#### TASK REQUIREMENTS:
Edit the lines starting at the first one and ending at the one containing "tap(853, 645)" by replacing "orange" with "gray", leaving everything else unchanged.
☆ ☆ ☆ ☆ ☆
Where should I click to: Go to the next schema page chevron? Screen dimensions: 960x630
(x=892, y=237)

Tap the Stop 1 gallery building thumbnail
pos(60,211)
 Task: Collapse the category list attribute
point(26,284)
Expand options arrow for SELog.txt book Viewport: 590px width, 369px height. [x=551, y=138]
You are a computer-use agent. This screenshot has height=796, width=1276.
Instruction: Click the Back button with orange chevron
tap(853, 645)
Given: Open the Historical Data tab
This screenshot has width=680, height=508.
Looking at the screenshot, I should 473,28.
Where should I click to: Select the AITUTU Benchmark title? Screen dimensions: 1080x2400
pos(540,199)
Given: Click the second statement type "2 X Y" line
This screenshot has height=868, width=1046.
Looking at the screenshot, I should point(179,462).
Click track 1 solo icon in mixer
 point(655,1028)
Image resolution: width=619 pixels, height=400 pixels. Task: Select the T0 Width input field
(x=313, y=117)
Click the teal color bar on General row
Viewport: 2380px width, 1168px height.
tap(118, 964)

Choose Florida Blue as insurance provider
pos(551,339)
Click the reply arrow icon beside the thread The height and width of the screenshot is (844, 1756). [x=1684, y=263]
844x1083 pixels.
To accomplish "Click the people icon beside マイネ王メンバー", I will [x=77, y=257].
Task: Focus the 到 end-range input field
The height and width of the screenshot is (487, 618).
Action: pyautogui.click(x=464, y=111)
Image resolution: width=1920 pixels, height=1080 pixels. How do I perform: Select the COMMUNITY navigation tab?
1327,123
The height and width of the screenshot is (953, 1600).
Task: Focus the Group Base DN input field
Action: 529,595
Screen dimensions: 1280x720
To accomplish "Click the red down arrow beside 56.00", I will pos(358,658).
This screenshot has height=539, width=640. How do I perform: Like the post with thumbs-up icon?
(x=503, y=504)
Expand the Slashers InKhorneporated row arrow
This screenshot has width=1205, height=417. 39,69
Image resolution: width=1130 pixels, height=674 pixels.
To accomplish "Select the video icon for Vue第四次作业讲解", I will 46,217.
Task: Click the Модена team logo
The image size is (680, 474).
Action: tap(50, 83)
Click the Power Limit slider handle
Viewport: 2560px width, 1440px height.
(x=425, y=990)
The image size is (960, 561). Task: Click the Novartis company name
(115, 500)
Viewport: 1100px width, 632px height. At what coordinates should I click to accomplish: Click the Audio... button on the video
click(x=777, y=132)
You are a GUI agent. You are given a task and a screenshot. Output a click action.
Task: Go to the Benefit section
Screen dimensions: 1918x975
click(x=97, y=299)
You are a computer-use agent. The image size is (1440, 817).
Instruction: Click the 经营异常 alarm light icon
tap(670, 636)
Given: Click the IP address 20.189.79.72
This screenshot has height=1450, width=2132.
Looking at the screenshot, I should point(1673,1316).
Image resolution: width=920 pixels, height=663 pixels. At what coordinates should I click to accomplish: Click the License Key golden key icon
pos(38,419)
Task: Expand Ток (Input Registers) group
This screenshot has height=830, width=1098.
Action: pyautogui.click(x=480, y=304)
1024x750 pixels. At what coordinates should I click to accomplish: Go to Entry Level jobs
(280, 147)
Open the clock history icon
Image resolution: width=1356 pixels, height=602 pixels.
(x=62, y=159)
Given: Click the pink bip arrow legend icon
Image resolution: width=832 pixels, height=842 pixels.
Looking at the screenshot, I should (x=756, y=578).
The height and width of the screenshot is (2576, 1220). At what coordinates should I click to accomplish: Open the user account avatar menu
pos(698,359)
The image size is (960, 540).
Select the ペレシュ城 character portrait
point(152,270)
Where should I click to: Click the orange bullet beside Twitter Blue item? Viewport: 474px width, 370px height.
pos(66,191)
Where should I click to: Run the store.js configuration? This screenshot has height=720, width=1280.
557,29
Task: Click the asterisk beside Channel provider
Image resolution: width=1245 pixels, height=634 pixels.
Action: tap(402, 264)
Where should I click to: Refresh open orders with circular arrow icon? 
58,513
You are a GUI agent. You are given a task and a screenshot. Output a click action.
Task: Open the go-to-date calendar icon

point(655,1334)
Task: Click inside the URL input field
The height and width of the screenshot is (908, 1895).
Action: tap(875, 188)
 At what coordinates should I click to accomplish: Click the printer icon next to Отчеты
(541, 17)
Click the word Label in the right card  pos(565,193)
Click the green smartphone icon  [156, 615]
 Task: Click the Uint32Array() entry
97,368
☆ ☆ ☆ ☆ ☆
#### OUTPUT OF THE EXERCISE:
Where should I click to: Go to the next schema page chevron? Screen dimensions: 960x630
(x=892, y=237)

Tap the Stop 1 gallery building thumbnail
pos(60,211)
 Task: Collapse the category list attribute
point(26,284)
Expand options arrow for SELog.txt book Viewport: 590px width, 369px height. [x=551, y=138]
You are a computer-use agent. This screenshot has height=796, width=1276.
Instruction: Click the Back button with gray chevron
tap(853, 645)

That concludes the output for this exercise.